Humpback whales have been tracked around the world for decades through photo-identification, manually recognizing individuals by patterns on their tails. We developed automated image recognition for whale tails, and have now identified most individual whales in the North Pacific Ocean. Some of these whales have been seen hundreds of times over many years. This is the first time so much data has come together, a unique opportunity to explore potential relationships within a very important species that is still recovering from industrial whaling. If you go whale watching, you - and scientists - can learn *who* each whale is. With this project, we extend this power exploring relationships between whales.

What is the significance of this project?

Whales are ecosystem builders, top marine predators with critical roles in healthy oceans. In the 20th century, industrial whaling removed almost all large whales, across all species. After most whaling was banned, populations began recovering, but so few individuals were left that many populations may have a high proportion of young individuals. How has this affected their behavior and their culture? Humans have only recently begun to recognize that non-human animals have culture, and yet we have radically changed their environments and their population structures. By tracking individual relationships through space and time and across generations of humpback whales, we will be able to better understand -- and appreciate -- their roles in healthy ecosystems.

What are the goals of the project?

Our project goal is to connect relationships among whales in an explorable format. You - and scientists - will be able to track the relationships of each whale.
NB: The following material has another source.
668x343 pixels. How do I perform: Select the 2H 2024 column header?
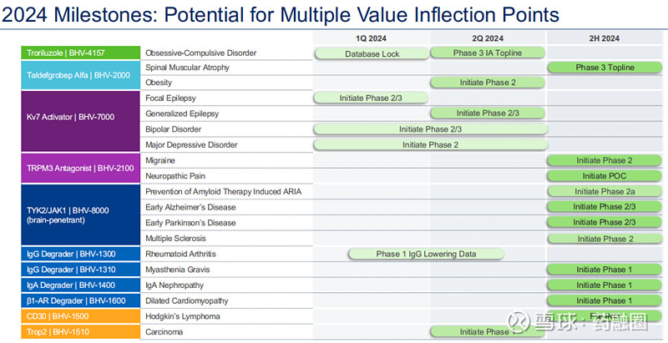(605, 38)
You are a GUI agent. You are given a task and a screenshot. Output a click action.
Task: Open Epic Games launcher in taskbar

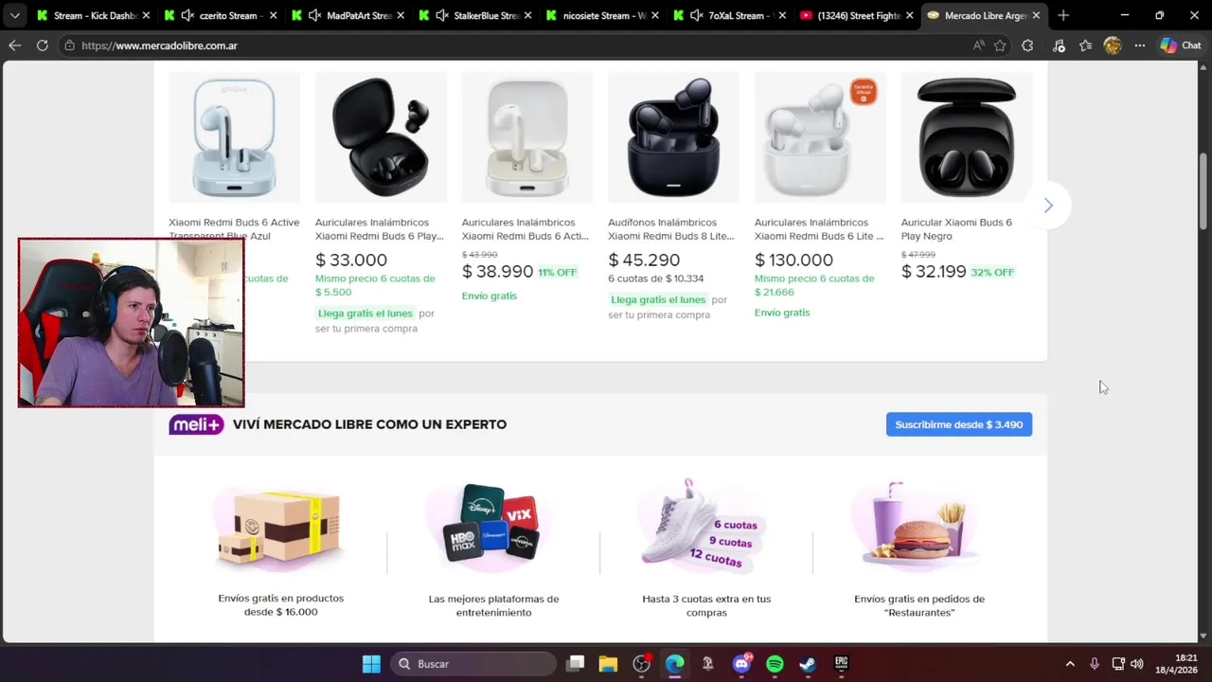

We will use this information to better understand whale populations and culture, and with that, to see the impacts of changing oceans -- when a marine heat wave hits and causes a failure of a breeding season, for example, what impact does this have on the lives of whales?

To achieve this goal, we will:

- build relationship/social network tracking into the Happywhale database

- build queries to detect individual associations over time and space

- build functionality to display relationships accessible to site users (> 10,000 to date)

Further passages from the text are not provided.